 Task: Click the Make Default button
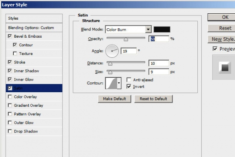coord(115,99)
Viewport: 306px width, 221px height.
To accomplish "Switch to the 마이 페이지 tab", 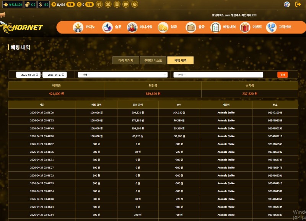I will coord(126,61).
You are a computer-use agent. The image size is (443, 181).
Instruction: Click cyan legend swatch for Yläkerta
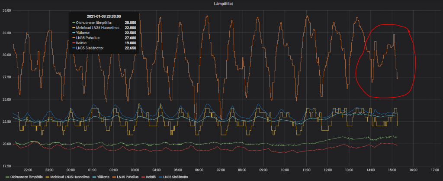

---

[WHAT YOU SHOULD DO] Nothing but the lines from the one containing "You are a computer-use" through the last line of the data should appear in the answer, copied exactly, with pictures excluded.

[OUTPUT]
You are a computer-use agent. The image size is (443, 181).
Instruction: Click cyan legend swatch for Yläkerta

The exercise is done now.